# Maximization of expected utility, and bounded rationality

Models of bounded rationality are justified by the awareness that the assumption that agents take decisions guided by subjective probabilities equal to objective probabilities is unrealistic in many cases. In particular, 'when implemented numerically or econometrically, rational expectations models impute much more knowledge to the agents within the model ... than is possessed by an econometrician, who faces estimation and inference problems that the agents in the model have somehow solved' (Sargent, 1993, p. 3). In addition, when strategic rationality requires economic agents to be perfectly informed, they must have rational faculties that are even more unrealistic than those admitted by individual rationality.^{4} They must also foresee all the ideas that can be conceived by the other agents. Since it is quite difficult to admit that in the future what is now inconceivable will instead be conceivable, it is more realistic to assume that subjective probabilities are different from objective probabilities, and that the objective probability of each possible event is unknown to the rational agent.

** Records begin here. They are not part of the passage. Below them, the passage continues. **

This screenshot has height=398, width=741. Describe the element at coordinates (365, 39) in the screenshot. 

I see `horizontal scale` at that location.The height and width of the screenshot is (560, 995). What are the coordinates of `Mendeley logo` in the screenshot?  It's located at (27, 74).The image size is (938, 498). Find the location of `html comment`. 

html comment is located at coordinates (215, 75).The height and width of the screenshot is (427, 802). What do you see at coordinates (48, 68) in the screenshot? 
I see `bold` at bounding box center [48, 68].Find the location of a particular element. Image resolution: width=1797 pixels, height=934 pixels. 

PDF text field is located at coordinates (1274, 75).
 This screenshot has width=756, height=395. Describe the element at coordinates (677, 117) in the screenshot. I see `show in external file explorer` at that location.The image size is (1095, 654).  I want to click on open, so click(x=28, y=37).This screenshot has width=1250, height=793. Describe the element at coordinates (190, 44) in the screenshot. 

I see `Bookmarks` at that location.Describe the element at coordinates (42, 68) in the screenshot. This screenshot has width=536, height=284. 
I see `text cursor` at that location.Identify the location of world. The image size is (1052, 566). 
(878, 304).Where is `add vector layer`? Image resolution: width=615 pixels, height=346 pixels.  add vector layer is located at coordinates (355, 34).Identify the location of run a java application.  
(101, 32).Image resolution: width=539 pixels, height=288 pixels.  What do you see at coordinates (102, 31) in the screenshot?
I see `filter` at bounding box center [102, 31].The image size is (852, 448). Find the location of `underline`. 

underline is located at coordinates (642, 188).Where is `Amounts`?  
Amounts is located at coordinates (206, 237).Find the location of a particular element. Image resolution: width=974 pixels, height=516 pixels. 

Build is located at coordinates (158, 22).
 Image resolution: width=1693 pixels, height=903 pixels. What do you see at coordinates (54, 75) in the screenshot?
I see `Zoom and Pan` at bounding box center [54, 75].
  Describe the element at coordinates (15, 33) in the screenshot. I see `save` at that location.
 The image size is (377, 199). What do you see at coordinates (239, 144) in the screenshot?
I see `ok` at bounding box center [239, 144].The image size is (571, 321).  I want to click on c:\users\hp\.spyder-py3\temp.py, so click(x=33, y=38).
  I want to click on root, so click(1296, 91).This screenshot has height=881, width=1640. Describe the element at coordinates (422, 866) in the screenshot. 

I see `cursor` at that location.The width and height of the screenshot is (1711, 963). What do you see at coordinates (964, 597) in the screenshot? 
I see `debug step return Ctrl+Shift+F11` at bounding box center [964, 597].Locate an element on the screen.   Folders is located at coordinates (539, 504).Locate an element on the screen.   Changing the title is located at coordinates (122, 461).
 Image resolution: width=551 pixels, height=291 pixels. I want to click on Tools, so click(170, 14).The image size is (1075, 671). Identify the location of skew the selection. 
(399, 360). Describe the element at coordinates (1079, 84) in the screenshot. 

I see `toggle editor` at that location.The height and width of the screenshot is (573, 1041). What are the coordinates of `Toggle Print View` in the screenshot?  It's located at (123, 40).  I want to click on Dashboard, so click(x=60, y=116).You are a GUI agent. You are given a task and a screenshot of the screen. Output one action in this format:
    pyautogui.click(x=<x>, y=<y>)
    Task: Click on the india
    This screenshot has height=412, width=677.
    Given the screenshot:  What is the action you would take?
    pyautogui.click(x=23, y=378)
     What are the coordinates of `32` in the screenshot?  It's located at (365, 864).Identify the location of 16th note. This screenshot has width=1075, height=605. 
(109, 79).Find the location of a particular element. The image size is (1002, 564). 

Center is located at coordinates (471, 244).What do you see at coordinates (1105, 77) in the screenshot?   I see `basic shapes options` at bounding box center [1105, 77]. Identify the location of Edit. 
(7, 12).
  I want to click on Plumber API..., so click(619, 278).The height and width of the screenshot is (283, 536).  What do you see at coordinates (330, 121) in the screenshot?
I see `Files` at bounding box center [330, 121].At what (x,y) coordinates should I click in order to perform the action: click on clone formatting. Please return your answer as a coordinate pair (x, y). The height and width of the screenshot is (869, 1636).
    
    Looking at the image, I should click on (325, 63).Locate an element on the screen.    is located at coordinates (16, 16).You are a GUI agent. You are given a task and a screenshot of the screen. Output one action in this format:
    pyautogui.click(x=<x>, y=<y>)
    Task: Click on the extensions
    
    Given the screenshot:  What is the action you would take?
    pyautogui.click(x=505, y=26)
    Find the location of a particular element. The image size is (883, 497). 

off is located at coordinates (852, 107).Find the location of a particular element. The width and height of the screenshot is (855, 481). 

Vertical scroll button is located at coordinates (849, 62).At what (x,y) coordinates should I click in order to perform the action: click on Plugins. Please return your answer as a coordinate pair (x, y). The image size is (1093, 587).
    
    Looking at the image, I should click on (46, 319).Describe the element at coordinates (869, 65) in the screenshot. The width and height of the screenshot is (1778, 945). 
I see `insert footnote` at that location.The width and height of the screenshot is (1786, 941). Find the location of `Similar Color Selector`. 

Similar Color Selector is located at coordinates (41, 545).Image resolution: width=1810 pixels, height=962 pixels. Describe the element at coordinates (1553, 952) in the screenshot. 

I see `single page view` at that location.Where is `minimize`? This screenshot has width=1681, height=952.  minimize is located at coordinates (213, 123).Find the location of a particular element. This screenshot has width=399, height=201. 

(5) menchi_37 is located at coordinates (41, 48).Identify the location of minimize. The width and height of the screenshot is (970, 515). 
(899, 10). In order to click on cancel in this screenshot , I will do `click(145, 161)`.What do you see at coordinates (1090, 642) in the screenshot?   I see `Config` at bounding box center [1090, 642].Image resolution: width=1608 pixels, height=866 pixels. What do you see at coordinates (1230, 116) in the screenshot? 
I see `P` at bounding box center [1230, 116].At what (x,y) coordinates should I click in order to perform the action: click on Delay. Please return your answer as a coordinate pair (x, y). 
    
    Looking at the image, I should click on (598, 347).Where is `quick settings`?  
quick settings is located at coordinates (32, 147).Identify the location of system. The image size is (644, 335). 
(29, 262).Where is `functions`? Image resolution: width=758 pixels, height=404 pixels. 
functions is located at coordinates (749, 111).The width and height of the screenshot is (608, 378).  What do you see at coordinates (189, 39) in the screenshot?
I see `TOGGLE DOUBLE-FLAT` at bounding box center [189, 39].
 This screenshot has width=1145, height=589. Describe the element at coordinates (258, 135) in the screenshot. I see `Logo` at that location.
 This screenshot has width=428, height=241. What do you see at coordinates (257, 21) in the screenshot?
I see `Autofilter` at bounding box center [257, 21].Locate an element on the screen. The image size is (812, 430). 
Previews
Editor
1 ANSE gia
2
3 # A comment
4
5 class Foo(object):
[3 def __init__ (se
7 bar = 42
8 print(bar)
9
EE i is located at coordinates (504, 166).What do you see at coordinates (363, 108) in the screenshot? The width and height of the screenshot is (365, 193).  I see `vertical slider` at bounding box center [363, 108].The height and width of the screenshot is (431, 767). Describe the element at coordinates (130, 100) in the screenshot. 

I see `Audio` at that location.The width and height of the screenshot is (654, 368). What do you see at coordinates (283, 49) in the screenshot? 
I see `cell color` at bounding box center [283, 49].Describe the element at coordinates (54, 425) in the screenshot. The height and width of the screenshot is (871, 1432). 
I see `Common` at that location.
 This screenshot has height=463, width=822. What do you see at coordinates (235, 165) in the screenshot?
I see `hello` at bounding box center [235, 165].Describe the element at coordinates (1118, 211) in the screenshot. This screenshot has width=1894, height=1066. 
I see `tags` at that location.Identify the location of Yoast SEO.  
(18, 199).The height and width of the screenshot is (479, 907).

Sargent (1993) proposes to build models of boundedly rational agents by relaxing only the second requirement of the REH given by the mutual consistency of perceptions. The decision procedure is the MEU, but the condition in which it is applied changes since the agent's behaviour is modelled inductively (Arthur, 1994). Fully rational agents are replaced with boundedly rational agents who recognize the difficulty of knowing the distribution of objective probabilities and maximize their expected utility function by understanding the economic environment in a Bayesian context, where subjective probabilities - which may differ from individual to individual - are estimates of the objective probabilities. Under conditions of incomplete information, a rational Bayesian decision maker ascribes a subjective probability to each of the possible strategies adopted by other agents. She or he must establish subjective probabilities according to the best available information. In this way she or he maximizes expected utility and has good reasons to believe that the other agents behave in the same way.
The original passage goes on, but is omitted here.